Transcreva, sem nenhuma alteração, a parte do trecho sobre o local ligado à Fundação Gaia que vai de "É de praxe para" até "funcionário da ONG.".

- _TRECHO EXTRAÍDO_
# # # # #
Construído em 1987, sua arquitetura foi baseada no protótipo de lar ideal que Lutz tinha em mente - uma aldeia indígena. O lugar tem o estilo rústico expressado nas cabanas de eucaliptos – árvore comum na região - e telhados de Santa Fé. Por lá, a cada ano passam em média dois mil visitantes, que vão em busca de aulas de educação ambiental, contato com a mãe-terra ou naturalmente, descanso. Dentre estes, a maioria são estudantes de escolas particulares que pagam uma quantia de R$ 75 por final se semana. Para a visita de escolas públicas, foram conseguidos em 2004 alguns patrocínios com o estado. O local também abriga oficinas de diversos temas programadas pela Fundação Gaia.

É de praxe para quem visita o local ver aviões descarregando soja roundoup sobre os solos vizinhos. A propriedade que fica justo em frente, que antigamente era do ecologista Arnaldo Geler, amigo de Lutzemberger, foi vendida para um latifundiário, plantador de sementes geneticamente modificadas. – É uma pena, antes a gente via o gado sendo tocado, era tão bonito, lamenta Christian Lavich Goldschimidt, funcionário da ONG.
# # # # #
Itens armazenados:
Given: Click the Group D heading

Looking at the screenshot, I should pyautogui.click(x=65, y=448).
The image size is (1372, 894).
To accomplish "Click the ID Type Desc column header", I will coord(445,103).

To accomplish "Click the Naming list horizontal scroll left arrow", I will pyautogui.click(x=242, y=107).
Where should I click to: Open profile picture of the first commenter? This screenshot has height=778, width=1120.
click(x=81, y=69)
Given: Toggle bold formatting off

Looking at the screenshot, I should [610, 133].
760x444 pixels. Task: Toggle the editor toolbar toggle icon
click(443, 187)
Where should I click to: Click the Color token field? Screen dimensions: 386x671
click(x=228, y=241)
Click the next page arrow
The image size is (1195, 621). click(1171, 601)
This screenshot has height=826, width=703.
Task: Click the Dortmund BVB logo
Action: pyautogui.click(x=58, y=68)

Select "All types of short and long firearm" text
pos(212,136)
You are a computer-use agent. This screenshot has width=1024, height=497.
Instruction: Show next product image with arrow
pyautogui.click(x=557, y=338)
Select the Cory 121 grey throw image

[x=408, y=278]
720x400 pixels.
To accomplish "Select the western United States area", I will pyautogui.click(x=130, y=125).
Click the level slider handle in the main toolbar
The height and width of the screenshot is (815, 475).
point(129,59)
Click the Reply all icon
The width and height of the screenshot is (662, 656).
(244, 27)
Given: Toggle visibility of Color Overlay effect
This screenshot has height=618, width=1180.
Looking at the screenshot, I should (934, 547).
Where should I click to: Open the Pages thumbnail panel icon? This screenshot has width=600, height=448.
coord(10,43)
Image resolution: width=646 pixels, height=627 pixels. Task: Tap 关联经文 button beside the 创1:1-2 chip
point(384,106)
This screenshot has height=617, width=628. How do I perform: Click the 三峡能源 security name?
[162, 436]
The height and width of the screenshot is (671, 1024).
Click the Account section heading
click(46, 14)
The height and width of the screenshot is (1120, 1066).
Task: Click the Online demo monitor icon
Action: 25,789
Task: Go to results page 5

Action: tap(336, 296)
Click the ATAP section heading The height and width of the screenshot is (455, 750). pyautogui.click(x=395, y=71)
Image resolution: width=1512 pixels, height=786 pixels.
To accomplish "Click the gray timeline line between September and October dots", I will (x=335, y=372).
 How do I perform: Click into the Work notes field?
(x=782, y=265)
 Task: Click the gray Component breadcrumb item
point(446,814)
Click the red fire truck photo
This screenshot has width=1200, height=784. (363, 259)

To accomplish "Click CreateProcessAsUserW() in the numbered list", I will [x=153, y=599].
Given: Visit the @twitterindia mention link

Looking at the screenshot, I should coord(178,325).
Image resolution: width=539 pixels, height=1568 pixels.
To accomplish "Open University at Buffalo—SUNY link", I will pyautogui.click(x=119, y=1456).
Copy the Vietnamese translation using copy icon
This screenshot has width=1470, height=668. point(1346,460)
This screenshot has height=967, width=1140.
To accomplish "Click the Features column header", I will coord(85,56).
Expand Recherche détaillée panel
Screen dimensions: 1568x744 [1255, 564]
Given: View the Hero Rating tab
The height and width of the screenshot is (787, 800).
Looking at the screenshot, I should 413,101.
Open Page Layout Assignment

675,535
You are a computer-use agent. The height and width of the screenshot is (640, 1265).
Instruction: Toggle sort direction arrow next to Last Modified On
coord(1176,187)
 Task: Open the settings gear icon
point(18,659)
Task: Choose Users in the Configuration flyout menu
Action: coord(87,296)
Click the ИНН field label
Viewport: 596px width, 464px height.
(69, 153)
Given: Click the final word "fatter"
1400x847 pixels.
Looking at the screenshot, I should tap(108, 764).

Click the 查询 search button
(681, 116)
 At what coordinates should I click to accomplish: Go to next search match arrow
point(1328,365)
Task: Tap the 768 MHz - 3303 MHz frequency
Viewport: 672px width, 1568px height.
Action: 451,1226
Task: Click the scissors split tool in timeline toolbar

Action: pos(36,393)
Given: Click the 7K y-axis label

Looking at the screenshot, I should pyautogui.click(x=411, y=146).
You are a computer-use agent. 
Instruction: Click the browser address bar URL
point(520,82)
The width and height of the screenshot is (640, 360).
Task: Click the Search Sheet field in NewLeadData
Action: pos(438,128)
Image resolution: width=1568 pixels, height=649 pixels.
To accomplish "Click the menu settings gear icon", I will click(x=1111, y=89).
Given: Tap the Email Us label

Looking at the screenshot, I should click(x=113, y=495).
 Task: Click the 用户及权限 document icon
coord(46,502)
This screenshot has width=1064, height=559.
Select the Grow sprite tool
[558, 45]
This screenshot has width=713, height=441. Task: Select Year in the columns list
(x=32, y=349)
# # # # #
- _RESPOSTA DA TAREFA_
É de praxe para quem visita o local ver aviões descarregando soja roundoup sobre os solos vizinhos. A propriedade que fica justo em frente, que antigamente era do ecologista Arnaldo Geler, amigo de Lutzemberger, foi vendida para um latifundiário, plantador de sementes geneticamente modificadas. – É uma pena, antes a gente via o gado sendo tocado, era tão bonito, lamenta Christian Lavich Goldschimidt, funcionário da ONG.